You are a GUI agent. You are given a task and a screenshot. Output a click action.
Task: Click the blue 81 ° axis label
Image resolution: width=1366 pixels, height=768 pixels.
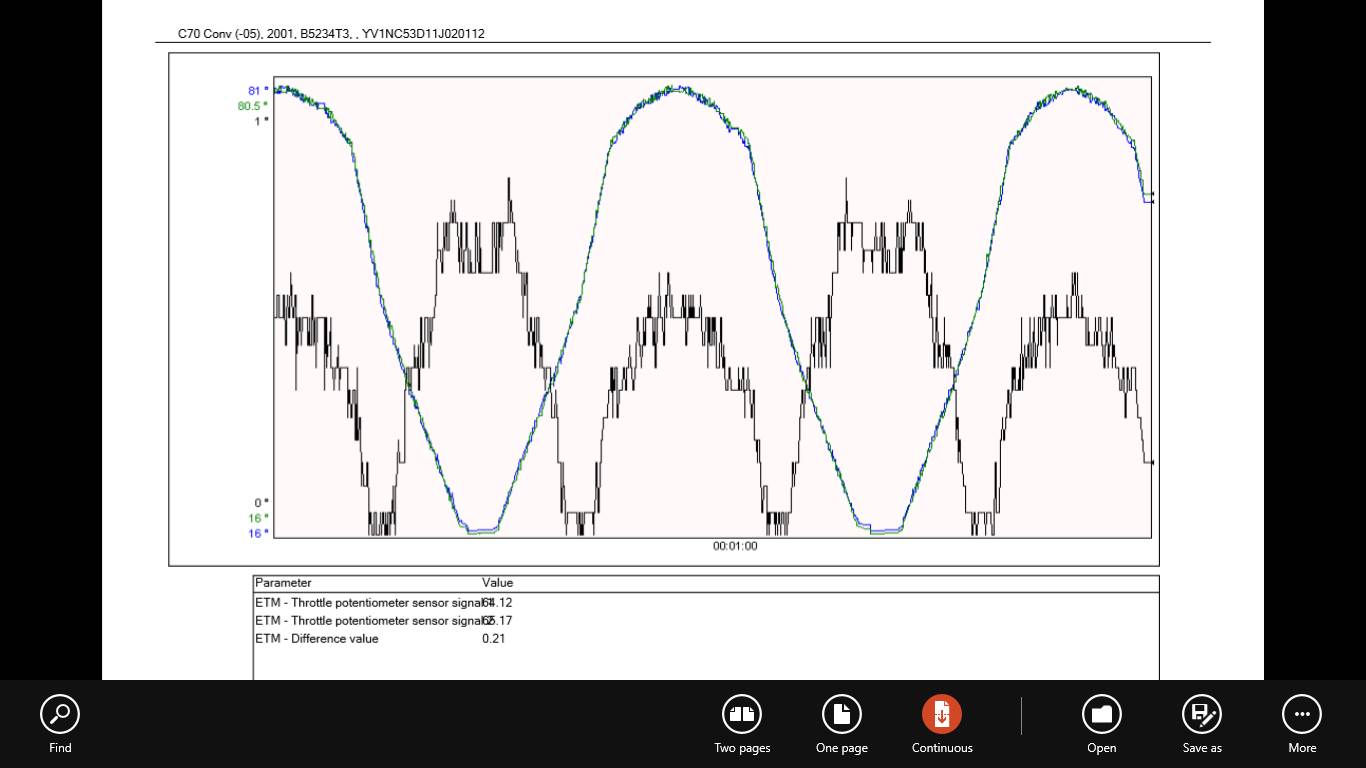pyautogui.click(x=258, y=91)
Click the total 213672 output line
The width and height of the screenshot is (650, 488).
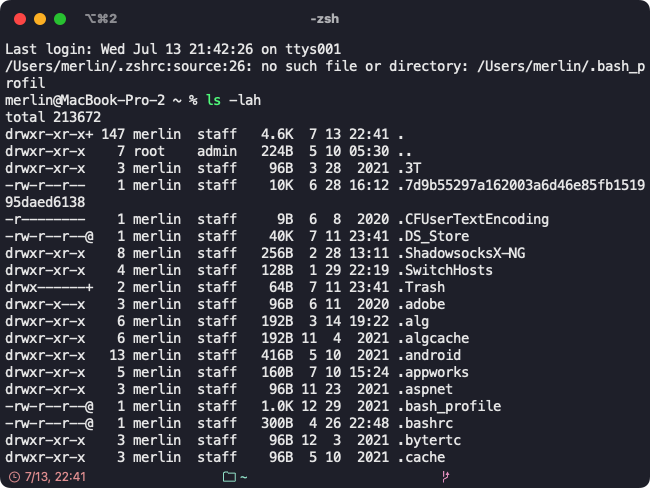(x=53, y=117)
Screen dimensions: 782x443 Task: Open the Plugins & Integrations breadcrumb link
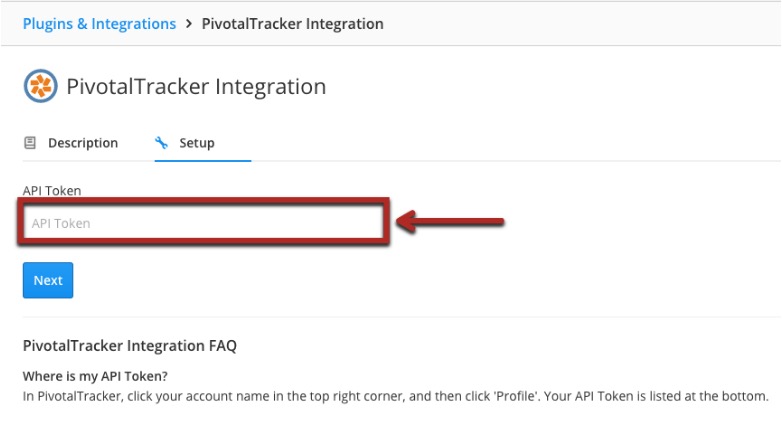tap(99, 24)
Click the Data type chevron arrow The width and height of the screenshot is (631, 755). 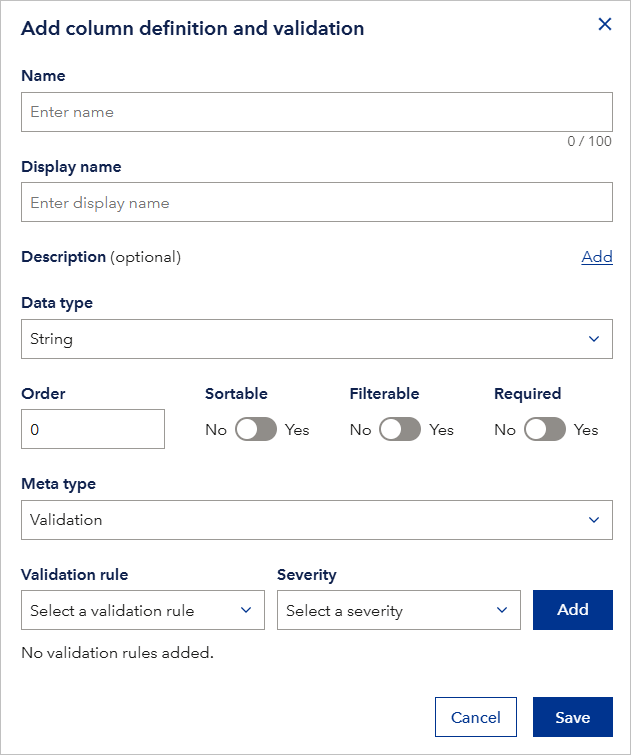(x=594, y=339)
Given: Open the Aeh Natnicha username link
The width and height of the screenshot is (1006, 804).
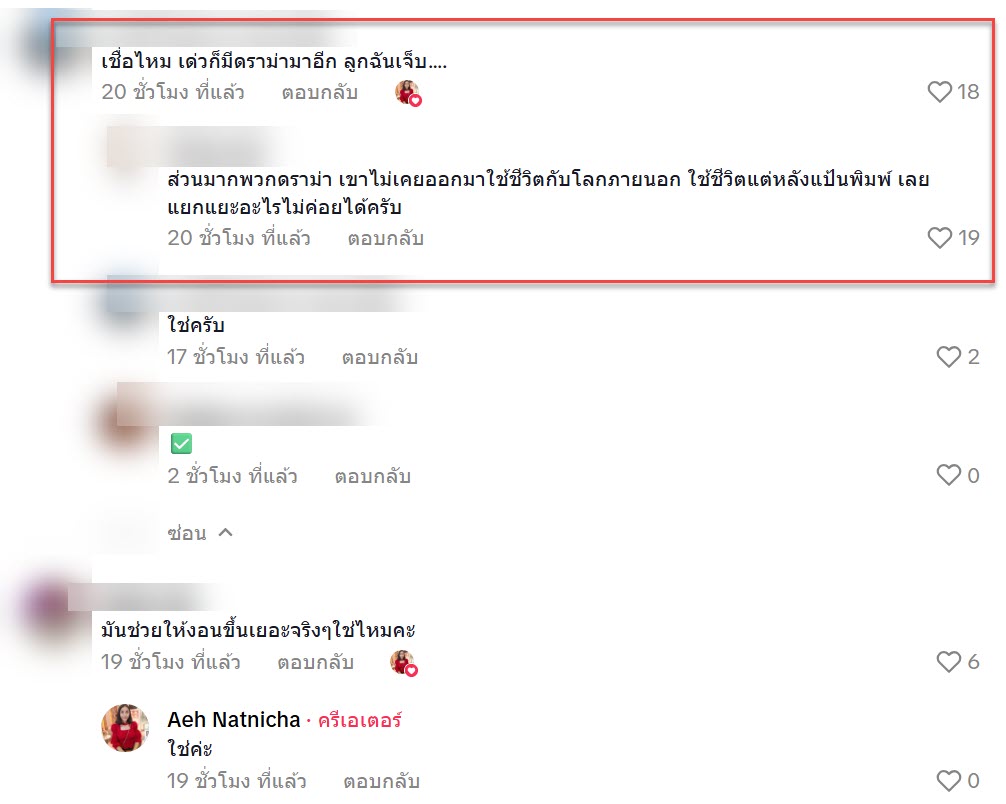Looking at the screenshot, I should pos(234,720).
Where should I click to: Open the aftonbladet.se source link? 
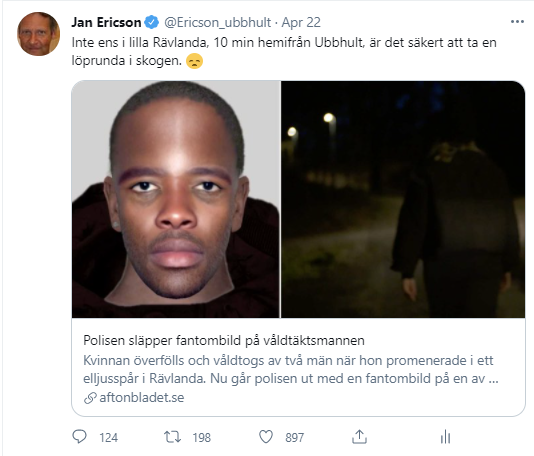click(x=142, y=397)
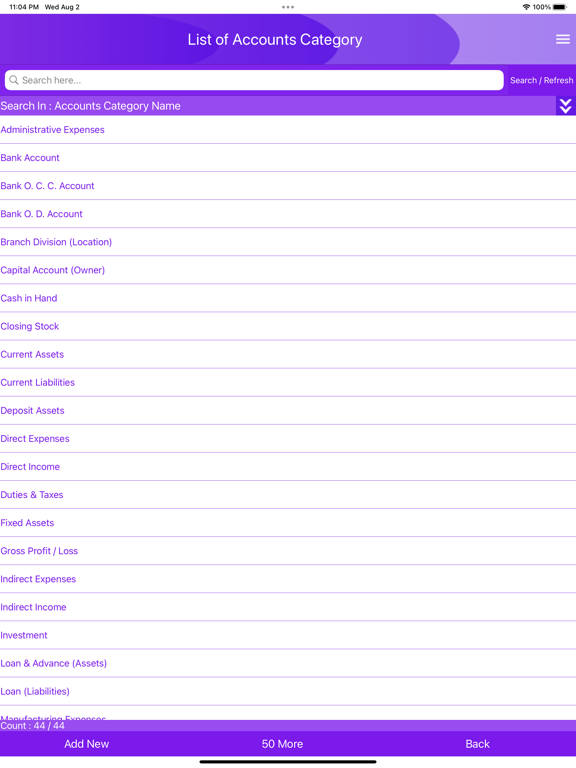Focus the Search here input field
Viewport: 576px width, 768px height.
pos(254,80)
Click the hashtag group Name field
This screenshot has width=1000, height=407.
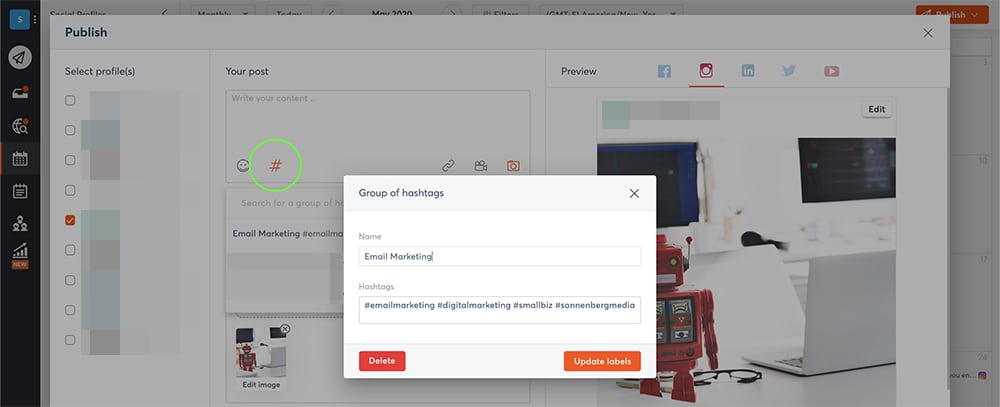(x=500, y=256)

# # #

Return the line containing "Where should I" and every line after it through the end of the records above, exactly and nothing else, but not the pictures.

▶ Response below:
Where should I click to: Open the aftonbladet.se source link? 
click(x=142, y=397)
Focus the Search here input field
Viewport: 576px width, 768px height.
pos(254,80)
Click the hashtag group Name field
This screenshot has width=1000, height=407.
(x=500, y=256)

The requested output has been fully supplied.